— Records for processing —
════════════════════
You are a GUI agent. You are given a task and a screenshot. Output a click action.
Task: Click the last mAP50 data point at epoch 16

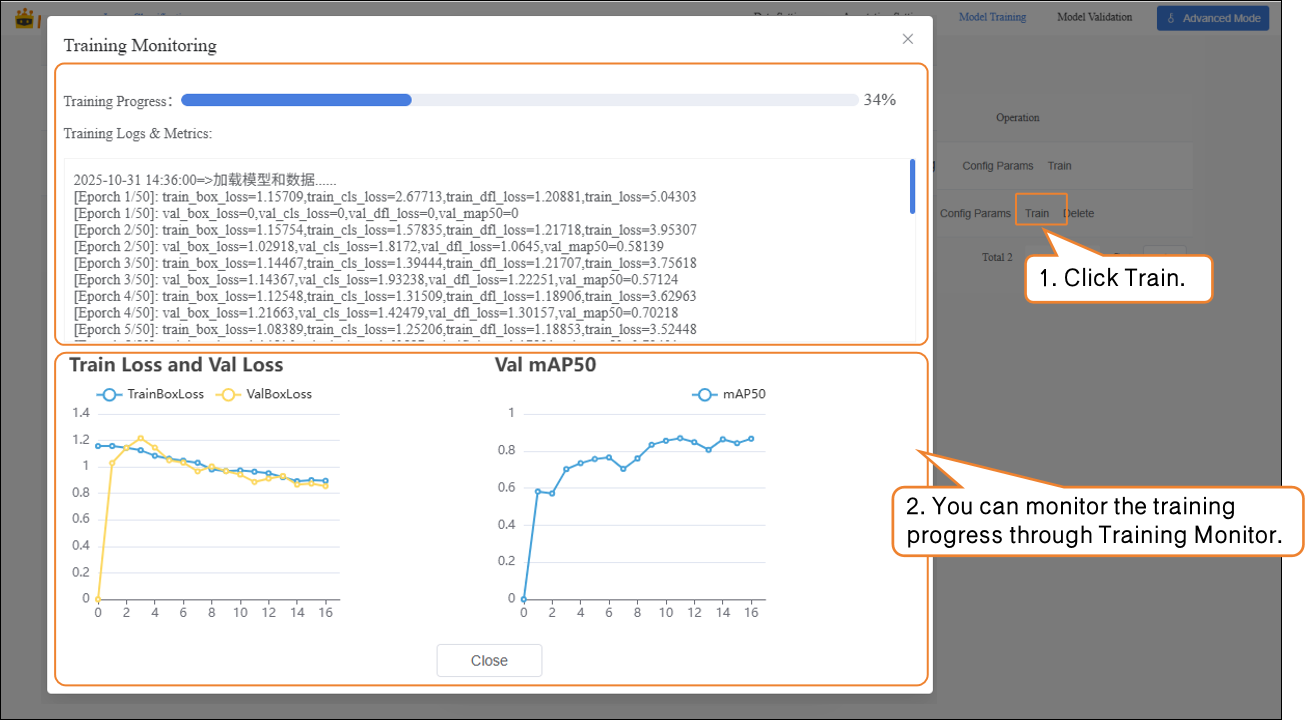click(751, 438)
════════════════════
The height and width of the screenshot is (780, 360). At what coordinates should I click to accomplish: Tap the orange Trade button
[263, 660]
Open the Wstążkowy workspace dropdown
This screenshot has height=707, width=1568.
════════════════════
— Directions for this task —
Write out the data again, starting at the line that has "You are a GUI" and stopping after the line that has "click(751, 438)". Keep every line, and raise each coordinate in the answers by 72. Leave the pictures out.

— Solved exercise —
You are a GUI agent. You are given a task and a screenshot. Output a click action.
Task: Click the last mAP50 data point at epoch 16

click(823, 510)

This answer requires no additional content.